Aim of the task: Print out every entry that follows, exactly as written.

Available data:
=== Begin Enclosure ===

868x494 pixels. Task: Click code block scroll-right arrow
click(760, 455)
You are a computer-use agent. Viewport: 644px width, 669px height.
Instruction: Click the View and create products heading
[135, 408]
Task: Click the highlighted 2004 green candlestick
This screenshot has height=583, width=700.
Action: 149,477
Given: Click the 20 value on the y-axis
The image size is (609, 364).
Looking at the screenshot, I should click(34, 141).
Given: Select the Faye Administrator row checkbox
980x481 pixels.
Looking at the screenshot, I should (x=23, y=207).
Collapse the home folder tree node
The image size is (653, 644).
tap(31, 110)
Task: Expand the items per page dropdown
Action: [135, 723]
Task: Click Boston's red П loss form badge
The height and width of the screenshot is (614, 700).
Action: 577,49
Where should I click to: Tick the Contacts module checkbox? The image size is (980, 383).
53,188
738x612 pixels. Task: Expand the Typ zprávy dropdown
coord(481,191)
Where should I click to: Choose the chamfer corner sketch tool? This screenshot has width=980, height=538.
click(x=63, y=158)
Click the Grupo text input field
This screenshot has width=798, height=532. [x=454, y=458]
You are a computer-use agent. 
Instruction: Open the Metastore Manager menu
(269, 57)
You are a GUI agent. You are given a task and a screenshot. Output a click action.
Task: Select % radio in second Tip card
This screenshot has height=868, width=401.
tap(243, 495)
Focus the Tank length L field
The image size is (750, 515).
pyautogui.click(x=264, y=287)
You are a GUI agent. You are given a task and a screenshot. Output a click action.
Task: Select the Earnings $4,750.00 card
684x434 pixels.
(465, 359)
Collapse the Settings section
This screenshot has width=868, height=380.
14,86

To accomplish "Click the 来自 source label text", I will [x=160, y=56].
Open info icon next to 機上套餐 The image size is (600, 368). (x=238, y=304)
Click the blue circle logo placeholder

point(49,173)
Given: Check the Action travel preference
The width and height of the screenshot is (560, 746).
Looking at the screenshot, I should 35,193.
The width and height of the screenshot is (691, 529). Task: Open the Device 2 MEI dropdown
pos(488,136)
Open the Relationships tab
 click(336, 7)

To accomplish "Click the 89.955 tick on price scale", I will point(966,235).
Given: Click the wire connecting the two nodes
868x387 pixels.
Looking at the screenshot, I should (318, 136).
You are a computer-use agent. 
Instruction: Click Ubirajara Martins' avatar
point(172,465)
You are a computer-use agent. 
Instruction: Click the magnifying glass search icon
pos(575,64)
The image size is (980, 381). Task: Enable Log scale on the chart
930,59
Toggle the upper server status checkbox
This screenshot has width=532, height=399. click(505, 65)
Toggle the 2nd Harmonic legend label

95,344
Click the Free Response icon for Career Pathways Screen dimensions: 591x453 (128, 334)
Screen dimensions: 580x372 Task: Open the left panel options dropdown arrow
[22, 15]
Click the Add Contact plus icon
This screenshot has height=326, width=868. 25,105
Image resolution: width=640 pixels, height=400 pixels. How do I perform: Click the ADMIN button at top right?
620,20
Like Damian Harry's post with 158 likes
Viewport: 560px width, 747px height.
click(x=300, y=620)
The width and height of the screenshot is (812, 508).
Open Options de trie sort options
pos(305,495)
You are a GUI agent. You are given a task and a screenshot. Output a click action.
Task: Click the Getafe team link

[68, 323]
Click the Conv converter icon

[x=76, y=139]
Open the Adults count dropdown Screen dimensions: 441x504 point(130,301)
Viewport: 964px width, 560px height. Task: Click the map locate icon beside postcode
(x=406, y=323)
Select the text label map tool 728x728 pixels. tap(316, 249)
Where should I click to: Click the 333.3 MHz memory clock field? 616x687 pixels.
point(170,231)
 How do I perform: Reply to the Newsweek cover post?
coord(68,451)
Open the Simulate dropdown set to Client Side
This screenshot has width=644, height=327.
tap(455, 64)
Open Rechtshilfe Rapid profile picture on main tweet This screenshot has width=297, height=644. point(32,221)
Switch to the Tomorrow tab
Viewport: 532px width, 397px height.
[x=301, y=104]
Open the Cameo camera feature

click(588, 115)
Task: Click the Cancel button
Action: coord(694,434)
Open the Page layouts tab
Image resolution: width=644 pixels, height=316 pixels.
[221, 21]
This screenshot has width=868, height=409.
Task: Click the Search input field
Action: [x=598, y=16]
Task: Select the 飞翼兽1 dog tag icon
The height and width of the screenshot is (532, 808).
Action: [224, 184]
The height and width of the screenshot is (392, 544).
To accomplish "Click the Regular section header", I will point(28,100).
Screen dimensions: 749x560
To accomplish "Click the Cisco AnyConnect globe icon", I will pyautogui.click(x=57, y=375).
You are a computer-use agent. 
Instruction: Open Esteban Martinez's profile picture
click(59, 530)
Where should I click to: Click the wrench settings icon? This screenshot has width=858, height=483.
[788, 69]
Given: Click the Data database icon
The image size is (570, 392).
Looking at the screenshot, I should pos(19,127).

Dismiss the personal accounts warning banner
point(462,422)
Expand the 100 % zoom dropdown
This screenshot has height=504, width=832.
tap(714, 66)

=== End Enclosure ===

Response to this exercise:
868x494 pixels. Task: Click code block scroll-right arrow
click(760, 455)
You are a computer-use agent. Viewport: 644px width, 669px height.
Instruction: Click the View and create products heading
[135, 408]
Task: Click the highlighted 2004 green candlestick
This screenshot has height=583, width=700.
Action: 149,477
Given: Click the 20 value on the y-axis
The image size is (609, 364).
Looking at the screenshot, I should click(34, 141).
Given: Select the Faye Administrator row checkbox
980x481 pixels.
Looking at the screenshot, I should (x=23, y=207).
Collapse the home folder tree node
The image size is (653, 644).
tap(31, 110)
Task: Expand the items per page dropdown
Action: [135, 723]
Task: Click Boston's red П loss form badge
The height and width of the screenshot is (614, 700).
Action: 577,49
Where should I click to: Tick the Contacts module checkbox? The image size is (980, 383).
53,188
738x612 pixels. Task: Expand the Typ zprávy dropdown
coord(481,191)
Where should I click to: Choose the chamfer corner sketch tool? This screenshot has width=980, height=538.
click(x=63, y=158)
Click the Grupo text input field
This screenshot has width=798, height=532. [x=454, y=458]
You are a computer-use agent. 
Instruction: Open the Metastore Manager menu
(269, 57)
You are a GUI agent. You are given a task and a screenshot. Output a click action.
Task: Select % radio in second Tip card
This screenshot has height=868, width=401.
tap(243, 495)
Focus the Tank length L field
The image size is (750, 515).
pyautogui.click(x=264, y=287)
You are a GUI agent. You are given a task and a screenshot. Output a click action.
Task: Select the Earnings $4,750.00 card
684x434 pixels.
(465, 359)
Collapse the Settings section
This screenshot has width=868, height=380.
14,86

To accomplish "Click the 来自 source label text", I will [x=160, y=56].
Open info icon next to 機上套餐 The image size is (600, 368). (x=238, y=304)
Click the blue circle logo placeholder

point(49,173)
Given: Check the Action travel preference
The width and height of the screenshot is (560, 746).
Looking at the screenshot, I should 35,193.
The width and height of the screenshot is (691, 529). Task: Open the Device 2 MEI dropdown
pos(488,136)
Open the Relationships tab
 click(336, 7)

To accomplish "Click the 89.955 tick on price scale", I will point(966,235).
Given: Click the wire connecting the two nodes
868x387 pixels.
Looking at the screenshot, I should (318, 136).
You are a computer-use agent. 
Instruction: Click Ubirajara Martins' avatar
point(172,465)
You are a computer-use agent. 
Instruction: Click the magnifying glass search icon
pos(575,64)
The image size is (980, 381). Task: Enable Log scale on the chart
930,59
Toggle the upper server status checkbox
This screenshot has width=532, height=399. click(505, 65)
Toggle the 2nd Harmonic legend label

95,344
Click the Free Response icon for Career Pathways Screen dimensions: 591x453 (128, 334)
Screen dimensions: 580x372 Task: Open the left panel options dropdown arrow
[22, 15]
Click the Add Contact plus icon
This screenshot has height=326, width=868. 25,105
Image resolution: width=640 pixels, height=400 pixels. How do I perform: Click the ADMIN button at top right?
620,20
Like Damian Harry's post with 158 likes
Viewport: 560px width, 747px height.
click(x=300, y=620)
The width and height of the screenshot is (812, 508).
Open Options de trie sort options
pos(305,495)
You are a GUI agent. You are given a task and a screenshot. Output a click action.
Task: Click the Getafe team link

[68, 323]
Click the Conv converter icon

[x=76, y=139]
Open the Adults count dropdown Screen dimensions: 441x504 point(130,301)
Viewport: 964px width, 560px height. Task: Click the map locate icon beside postcode
(x=406, y=323)
Select the text label map tool 728x728 pixels. tap(316, 249)
Where should I click to: Click the 333.3 MHz memory clock field? 616x687 pixels.
point(170,231)
 How do I perform: Reply to the Newsweek cover post?
coord(68,451)
Open the Simulate dropdown set to Client Side
This screenshot has width=644, height=327.
tap(455, 64)
Open Rechtshilfe Rapid profile picture on main tweet This screenshot has width=297, height=644. point(32,221)
Switch to the Tomorrow tab
Viewport: 532px width, 397px height.
[x=301, y=104]
Open the Cameo camera feature

click(588, 115)
Task: Click the Cancel button
Action: coord(694,434)
Open the Page layouts tab
Image resolution: width=644 pixels, height=316 pixels.
[221, 21]
This screenshot has width=868, height=409.
Task: Click the Search input field
Action: [x=598, y=16]
Task: Select the 飞翼兽1 dog tag icon
The height and width of the screenshot is (532, 808).
Action: [224, 184]
The height and width of the screenshot is (392, 544).
To accomplish "Click the Regular section header", I will point(28,100).
Screen dimensions: 749x560
To accomplish "Click the Cisco AnyConnect globe icon", I will pyautogui.click(x=57, y=375).
You are a computer-use agent. 
Instruction: Open Esteban Martinez's profile picture
click(59, 530)
Where should I click to: Click the wrench settings icon? This screenshot has width=858, height=483.
[788, 69]
Given: Click the Data database icon
The image size is (570, 392).
Looking at the screenshot, I should pos(19,127).

Dismiss the personal accounts warning banner
point(462,422)
Expand the 100 % zoom dropdown
This screenshot has height=504, width=832.
tap(714, 66)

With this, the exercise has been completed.